▶ **What to work on**:
Beginning with the line below that contains "Where should I click to: Click" and ending with the line that contains "Task: Switch to the Replies tab", copy every line exactly. Copy nothing else.

▶ **Data shown**:
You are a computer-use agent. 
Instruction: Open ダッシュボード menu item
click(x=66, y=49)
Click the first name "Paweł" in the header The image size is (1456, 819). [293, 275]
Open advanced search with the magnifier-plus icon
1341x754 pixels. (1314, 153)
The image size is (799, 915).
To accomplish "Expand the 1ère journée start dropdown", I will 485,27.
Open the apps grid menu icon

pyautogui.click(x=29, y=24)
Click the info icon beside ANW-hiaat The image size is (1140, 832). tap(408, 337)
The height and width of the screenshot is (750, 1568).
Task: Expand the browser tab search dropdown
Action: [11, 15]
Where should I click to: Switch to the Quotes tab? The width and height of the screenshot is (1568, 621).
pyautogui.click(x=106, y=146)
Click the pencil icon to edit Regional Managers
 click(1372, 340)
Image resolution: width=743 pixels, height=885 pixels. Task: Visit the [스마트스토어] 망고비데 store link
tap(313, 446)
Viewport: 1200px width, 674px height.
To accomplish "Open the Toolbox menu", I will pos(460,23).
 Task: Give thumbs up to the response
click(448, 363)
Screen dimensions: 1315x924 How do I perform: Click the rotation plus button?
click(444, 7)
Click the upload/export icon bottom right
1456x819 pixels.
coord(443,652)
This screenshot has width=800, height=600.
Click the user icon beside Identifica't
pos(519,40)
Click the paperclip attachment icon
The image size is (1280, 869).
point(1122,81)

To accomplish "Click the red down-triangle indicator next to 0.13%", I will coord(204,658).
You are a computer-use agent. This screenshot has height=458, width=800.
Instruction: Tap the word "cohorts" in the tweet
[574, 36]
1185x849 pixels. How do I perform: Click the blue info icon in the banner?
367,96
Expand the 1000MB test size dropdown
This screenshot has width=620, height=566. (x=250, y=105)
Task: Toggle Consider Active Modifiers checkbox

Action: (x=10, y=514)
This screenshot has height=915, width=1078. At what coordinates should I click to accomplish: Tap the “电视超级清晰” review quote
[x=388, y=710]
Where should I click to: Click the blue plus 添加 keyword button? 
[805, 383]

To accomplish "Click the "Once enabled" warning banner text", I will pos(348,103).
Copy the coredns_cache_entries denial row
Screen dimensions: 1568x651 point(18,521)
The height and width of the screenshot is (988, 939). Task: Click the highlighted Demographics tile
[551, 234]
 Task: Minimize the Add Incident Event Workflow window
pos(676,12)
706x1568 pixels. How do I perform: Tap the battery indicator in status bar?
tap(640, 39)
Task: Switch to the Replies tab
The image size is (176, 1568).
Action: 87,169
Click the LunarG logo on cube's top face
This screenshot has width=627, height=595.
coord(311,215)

▶ **Exercise output**:
Where should I click to: Click the blue plus 添加 keyword button? 
[805, 383]

To accomplish "Click the "Once enabled" warning banner text", I will pos(348,103).
Copy the coredns_cache_entries denial row
Screen dimensions: 1568x651 point(18,521)
The height and width of the screenshot is (988, 939). Task: Click the highlighted Demographics tile
[551, 234]
 Task: Minimize the Add Incident Event Workflow window
pos(676,12)
706x1568 pixels. How do I perform: Tap the battery indicator in status bar?
tap(640, 39)
Task: Switch to the Replies tab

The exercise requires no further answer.